Additional Information:

During the year ended December 31, 2018, the company had one of its operations destroyed by a flood. The area where this operation was located had not flooded in over 100 years. The company incurred a before-tax loss of $300,000 as a result of this event.

On February 1, 2019, the company sold an operating segment of the company for $2,400,000 more than the segment's book value. This segment constituted a separate major line of business for Company A. The segment had revenues of $3,000,000 for 2019 and $2,600,000 for 2018. Cost of goods sold was $750,000 in 2019 and $600,000 in 2018. Operating expenses were $700,000 in 2019 and $550,000 in 2018.
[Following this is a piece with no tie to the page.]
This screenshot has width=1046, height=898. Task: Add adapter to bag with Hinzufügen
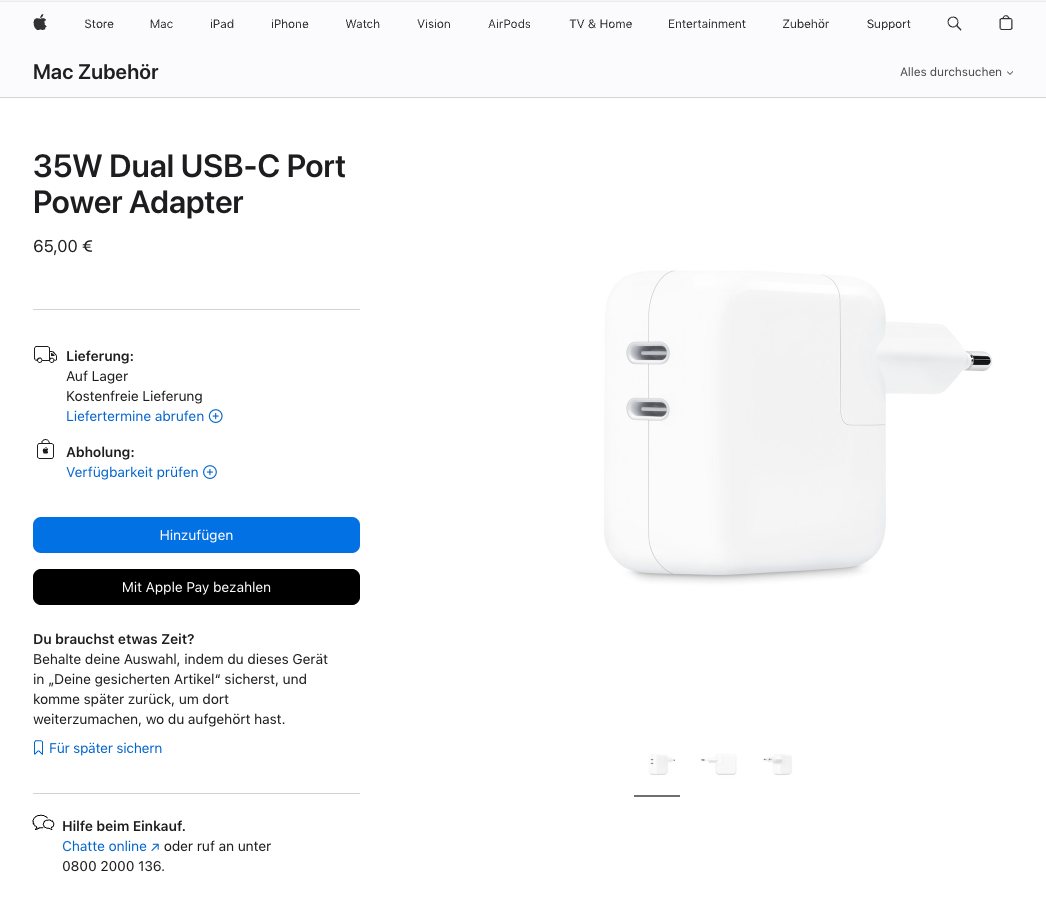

In 2019, the company changed their method of depreciating most of their fixed assets from double-declining balance to straight-line. This change resulted in a decrease in depreciation expense of $220,000 for 2019. 2018 depreciation expense would have been decreased of $280,000 if straight-line had been used. Depreciation for years prior to 2018 would have been decreased by a total of $1,600,000 if straight-line had been used in those years.

The company had a tax rate of 20% for all years. Assume no deferred taxes.

Required - Prepare, in good form, the Income Statement for year ended December 31, 2020 with the two prior years shown for comparative purposes. Include all earnings per share amounts required to be reported in the financial statements on the face of the comparative Income Statement.